- RECORDS PROVIDED -
◇ ◇ ◇ ◇ ◇ ◇ ◇

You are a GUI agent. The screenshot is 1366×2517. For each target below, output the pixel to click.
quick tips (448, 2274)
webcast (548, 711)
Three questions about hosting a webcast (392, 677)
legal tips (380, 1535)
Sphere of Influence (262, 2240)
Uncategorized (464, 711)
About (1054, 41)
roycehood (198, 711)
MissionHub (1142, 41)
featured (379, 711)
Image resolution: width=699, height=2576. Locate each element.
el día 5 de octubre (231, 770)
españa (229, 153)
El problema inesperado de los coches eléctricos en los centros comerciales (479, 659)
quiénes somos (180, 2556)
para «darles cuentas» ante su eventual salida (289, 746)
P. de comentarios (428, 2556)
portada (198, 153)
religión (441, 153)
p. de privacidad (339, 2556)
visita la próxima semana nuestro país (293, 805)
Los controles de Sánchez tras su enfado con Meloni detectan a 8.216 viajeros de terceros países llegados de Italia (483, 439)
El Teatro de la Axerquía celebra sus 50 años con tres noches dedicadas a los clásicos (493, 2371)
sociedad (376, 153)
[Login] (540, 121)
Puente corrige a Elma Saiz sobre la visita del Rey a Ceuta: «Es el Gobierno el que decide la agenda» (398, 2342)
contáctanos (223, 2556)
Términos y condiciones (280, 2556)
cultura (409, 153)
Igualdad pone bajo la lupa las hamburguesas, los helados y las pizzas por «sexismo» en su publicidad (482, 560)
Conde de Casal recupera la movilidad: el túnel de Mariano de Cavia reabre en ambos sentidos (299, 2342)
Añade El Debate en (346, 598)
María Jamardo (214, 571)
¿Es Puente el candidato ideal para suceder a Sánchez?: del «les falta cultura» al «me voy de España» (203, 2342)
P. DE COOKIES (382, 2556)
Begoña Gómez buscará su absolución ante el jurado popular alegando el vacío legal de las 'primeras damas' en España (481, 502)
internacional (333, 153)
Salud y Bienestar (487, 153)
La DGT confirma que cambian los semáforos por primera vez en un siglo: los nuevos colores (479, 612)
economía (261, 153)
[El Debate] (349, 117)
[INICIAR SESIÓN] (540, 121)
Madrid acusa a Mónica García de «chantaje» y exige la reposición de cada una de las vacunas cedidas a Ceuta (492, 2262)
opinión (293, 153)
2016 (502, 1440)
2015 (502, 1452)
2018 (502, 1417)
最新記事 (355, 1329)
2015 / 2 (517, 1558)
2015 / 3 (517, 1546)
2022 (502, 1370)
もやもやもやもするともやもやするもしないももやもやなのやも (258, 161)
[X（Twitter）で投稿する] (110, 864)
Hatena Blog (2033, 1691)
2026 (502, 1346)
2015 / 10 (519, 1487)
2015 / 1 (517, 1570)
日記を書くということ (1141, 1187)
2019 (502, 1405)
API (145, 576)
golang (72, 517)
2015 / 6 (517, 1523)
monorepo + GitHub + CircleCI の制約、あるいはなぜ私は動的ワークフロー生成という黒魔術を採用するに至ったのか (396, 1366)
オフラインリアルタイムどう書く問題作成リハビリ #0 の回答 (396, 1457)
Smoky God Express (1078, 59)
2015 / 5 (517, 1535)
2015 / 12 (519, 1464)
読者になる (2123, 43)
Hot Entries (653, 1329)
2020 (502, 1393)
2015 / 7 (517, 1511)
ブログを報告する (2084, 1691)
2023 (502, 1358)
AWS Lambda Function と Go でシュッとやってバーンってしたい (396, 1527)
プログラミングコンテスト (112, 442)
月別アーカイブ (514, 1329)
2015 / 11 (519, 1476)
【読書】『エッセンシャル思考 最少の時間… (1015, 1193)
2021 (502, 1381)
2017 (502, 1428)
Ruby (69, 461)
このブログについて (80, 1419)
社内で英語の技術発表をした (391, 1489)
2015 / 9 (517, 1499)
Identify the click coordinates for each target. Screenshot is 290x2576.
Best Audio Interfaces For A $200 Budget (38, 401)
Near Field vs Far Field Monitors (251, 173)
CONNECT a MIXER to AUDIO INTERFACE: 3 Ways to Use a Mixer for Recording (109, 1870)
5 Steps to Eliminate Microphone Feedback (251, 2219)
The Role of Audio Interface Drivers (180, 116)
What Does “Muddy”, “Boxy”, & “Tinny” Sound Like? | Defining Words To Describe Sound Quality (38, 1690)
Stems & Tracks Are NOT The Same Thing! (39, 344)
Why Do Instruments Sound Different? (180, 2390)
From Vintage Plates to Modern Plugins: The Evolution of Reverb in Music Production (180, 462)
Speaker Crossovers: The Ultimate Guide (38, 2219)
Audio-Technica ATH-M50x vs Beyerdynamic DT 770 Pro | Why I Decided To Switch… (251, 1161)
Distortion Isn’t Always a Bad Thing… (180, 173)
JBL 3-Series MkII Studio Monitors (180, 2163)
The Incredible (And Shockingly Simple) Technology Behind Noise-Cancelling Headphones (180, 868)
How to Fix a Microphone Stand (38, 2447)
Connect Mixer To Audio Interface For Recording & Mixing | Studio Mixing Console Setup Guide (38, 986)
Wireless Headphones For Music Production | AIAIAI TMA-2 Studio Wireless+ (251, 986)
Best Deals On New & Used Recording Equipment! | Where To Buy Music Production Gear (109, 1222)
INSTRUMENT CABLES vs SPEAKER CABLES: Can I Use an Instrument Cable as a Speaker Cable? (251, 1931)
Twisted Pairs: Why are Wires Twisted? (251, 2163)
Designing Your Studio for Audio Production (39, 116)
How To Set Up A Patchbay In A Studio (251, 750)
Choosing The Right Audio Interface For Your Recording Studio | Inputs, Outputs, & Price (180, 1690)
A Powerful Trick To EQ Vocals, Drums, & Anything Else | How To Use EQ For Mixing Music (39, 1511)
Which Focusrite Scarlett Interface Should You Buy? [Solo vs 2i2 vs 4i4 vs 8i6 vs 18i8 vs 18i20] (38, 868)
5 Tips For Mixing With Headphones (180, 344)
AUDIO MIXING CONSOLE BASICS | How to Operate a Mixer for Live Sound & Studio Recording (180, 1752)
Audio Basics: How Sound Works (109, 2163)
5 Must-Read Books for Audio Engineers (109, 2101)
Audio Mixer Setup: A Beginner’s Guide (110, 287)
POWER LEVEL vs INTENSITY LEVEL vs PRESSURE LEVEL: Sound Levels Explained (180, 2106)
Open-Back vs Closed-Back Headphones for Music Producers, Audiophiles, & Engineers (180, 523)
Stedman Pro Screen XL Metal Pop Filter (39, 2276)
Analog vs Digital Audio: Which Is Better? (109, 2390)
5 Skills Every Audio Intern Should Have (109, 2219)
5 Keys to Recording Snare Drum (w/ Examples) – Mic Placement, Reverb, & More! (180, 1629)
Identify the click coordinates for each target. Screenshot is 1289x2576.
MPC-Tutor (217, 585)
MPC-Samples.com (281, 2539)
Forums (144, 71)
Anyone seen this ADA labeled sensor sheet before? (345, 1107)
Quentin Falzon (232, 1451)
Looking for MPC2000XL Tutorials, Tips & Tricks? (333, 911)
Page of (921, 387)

◇ ◇ ◇ ◇ ◇ ◇ ◇

- ASSIGNMENT -
Exact copies of every record above are required.

- ANSWER SECTION -
You are a GUI agent. The screenshot is 1366×2517. For each target below, output the pixel to click.
quick tips (448, 2274)
webcast (548, 711)
Three questions about hosting a webcast (392, 677)
legal tips (380, 1535)
Sphere of Influence (262, 2240)
Uncategorized (464, 711)
About (1054, 41)
roycehood (198, 711)
MissionHub (1142, 41)
featured (379, 711)
Image resolution: width=699, height=2576. Locate each element.
el día 5 de octubre (231, 770)
españa (229, 153)
El problema inesperado de los coches eléctricos en los centros comerciales (479, 659)
quiénes somos (180, 2556)
para «darles cuentas» ante su eventual salida (289, 746)
P. de comentarios (428, 2556)
portada (198, 153)
religión (441, 153)
p. de privacidad (339, 2556)
visita la próxima semana nuestro país (293, 805)
Los controles de Sánchez tras su enfado con Meloni detectan a 8.216 viajeros de terceros países llegados de Italia (483, 439)
El Teatro de la Axerquía celebra sus 50 años con tres noches dedicadas a los clásicos (493, 2371)
sociedad (376, 153)
[Login] (540, 121)
Puente corrige a Elma Saiz sobre la visita del Rey a Ceuta: «Es el Gobierno el que decide la agenda» (398, 2342)
contáctanos (223, 2556)
Términos y condiciones (280, 2556)
cultura (409, 153)
Igualdad pone bajo la lupa las hamburguesas, los helados y las pizzas por «sexismo» en su publicidad (482, 560)
Conde de Casal recupera la movilidad: el túnel de Mariano de Cavia reabre en ambos sentidos (299, 2342)
Añade El Debate en (346, 598)
María Jamardo (214, 571)
¿Es Puente el candidato ideal para suceder a Sánchez?: del «les falta cultura» al «me voy de España» (203, 2342)
P. DE COOKIES (382, 2556)
Begoña Gómez buscará su absolución ante el jurado popular alegando el vacío legal de las 'primeras damas' en España (481, 502)
internacional (333, 153)
Salud y Bienestar (487, 153)
La DGT confirma que cambian los semáforos por primera vez en un siglo: los nuevos colores (479, 612)
economía (261, 153)
[El Debate] (349, 117)
[INICIAR SESIÓN] (540, 121)
Madrid acusa a Mónica García de «chantaje» y exige la reposición de cada una de las vacunas cedidas a Ceuta (492, 2262)
opinión (293, 153)
2016 (502, 1440)
2015 (502, 1452)
2018 (502, 1417)
最新記事 (355, 1329)
2015 / 2 (517, 1558)
2015 / 3 (517, 1546)
2022 (502, 1370)
もやもやもやもするともやもやするもしないももやもやなのやも (258, 161)
[X（Twitter）で投稿する] (110, 864)
Hatena Blog (2033, 1691)
2026 (502, 1346)
2015 / 10 (519, 1487)
2015 / 1 (517, 1570)
日記を書くということ (1141, 1187)
2019 (502, 1405)
API (145, 576)
golang (72, 517)
2015 / 6 (517, 1523)
monorepo + GitHub + CircleCI の制約、あるいはなぜ私は動的ワークフロー生成という黒魔術を採用するに至ったのか (396, 1366)
オフラインリアルタイムどう書く問題作成リハビリ #0 の回答 (396, 1457)
Smoky God Express (1078, 59)
2015 / 5 (517, 1535)
2015 / 12 (519, 1464)
読者になる (2123, 43)
Hot Entries (653, 1329)
2020 (502, 1393)
2015 / 7 (517, 1511)
ブログを報告する (2084, 1691)
2023 (502, 1358)
AWS Lambda Function と Go でシュッとやってバーンってしたい (396, 1527)
プログラミングコンテスト (112, 442)
月別アーカイブ (514, 1329)
2015 / 11 (519, 1476)
【読書】『エッセンシャル思考 最少の時間… (1015, 1193)
2021 (502, 1381)
2017 (502, 1428)
Ruby (69, 461)
このブログについて (80, 1419)
社内で英語の技術発表をした (391, 1489)
2015 / 9 (517, 1499)
Identify the click coordinates for each target. Screenshot is 290x2576.
Best Audio Interfaces For A $200 Budget (38, 401)
Near Field vs Far Field Monitors (251, 173)
CONNECT a MIXER to AUDIO INTERFACE: 3 Ways to Use a Mixer for Recording (109, 1870)
5 Steps to Eliminate Microphone Feedback (251, 2219)
The Role of Audio Interface Drivers (180, 116)
What Does “Muddy”, “Boxy”, & “Tinny” Sound Like? | Defining Words To Describe Sound Quality (38, 1690)
Stems & Tracks Are NOT The Same Thing! (39, 344)
Why Do Instruments Sound Different? (180, 2390)
From Vintage Plates to Modern Plugins: The Evolution of Reverb in Music Production (180, 462)
Speaker Crossovers: The Ultimate Guide (38, 2219)
Audio-Technica ATH-M50x vs Beyerdynamic DT 770 Pro | Why I Decided To Switch… (251, 1161)
Distortion Isn’t Always a Bad Thing… (180, 173)
JBL 3-Series MkII Studio Monitors (180, 2163)
The Incredible (And Shockingly Simple) Technology Behind Noise-Cancelling Headphones (180, 868)
How to Fix a Microphone Stand (38, 2447)
Connect Mixer To Audio Interface For Recording & Mixing | Studio Mixing Console Setup Guide (38, 986)
Wireless Headphones For Music Production | AIAIAI TMA-2 Studio Wireless+ (251, 986)
Best Deals On New & Used Recording Equipment! | Where To Buy Music Production Gear (109, 1222)
INSTRUMENT CABLES vs SPEAKER CABLES: Can I Use an Instrument Cable as a Speaker Cable? (251, 1931)
Twisted Pairs: Why are Wires Twisted? (251, 2163)
Designing Your Studio for Audio Production (39, 116)
How To Set Up A Patchbay In A Studio (251, 750)
Choosing The Right Audio Interface For Your Recording Studio | Inputs, Outputs, & Price (180, 1690)
A Powerful Trick To EQ Vocals, Drums, & Anything Else | How To Use EQ For Mixing Music (39, 1511)
Which Focusrite Scarlett Interface Should You Buy? [Solo vs 2i2 vs 4i4 vs 8i6 vs 18i8 vs 18i20] (38, 868)
5 Tips For Mixing With Headphones (180, 344)
AUDIO MIXING CONSOLE BASICS | How to Operate a Mixer for Live Sound & Studio Recording (180, 1752)
Audio Basics: How Sound Works (109, 2163)
5 Must-Read Books for Audio Engineers (109, 2101)
Audio Mixer Setup: A Beginner’s Guide (110, 287)
POWER LEVEL vs INTENSITY LEVEL vs PRESSURE LEVEL: Sound Levels Explained (180, 2106)
Open-Back vs Closed-Back Headphones for Music Producers, Audiophiles, & Engineers (180, 523)
Stedman Pro Screen XL Metal Pop Filter (39, 2276)
Analog vs Digital Audio: Which Is Better? (109, 2390)
5 Skills Every Audio Intern Should Have (109, 2219)
5 Keys to Recording Snare Drum (w/ Examples) – Mic Placement, Reverb, & More! (180, 1629)
Identify the click coordinates for each target. Screenshot is 1289x2576.
MPC-Tutor (217, 585)
MPC-Samples.com (281, 2539)
Forums (144, 71)
Anyone seen this ADA labeled sensor sheet before? (345, 1107)
Quentin Falzon (232, 1451)
Looking for MPC2000XL Tutorials, Tips & Tricks? (333, 911)
Page of (921, 387)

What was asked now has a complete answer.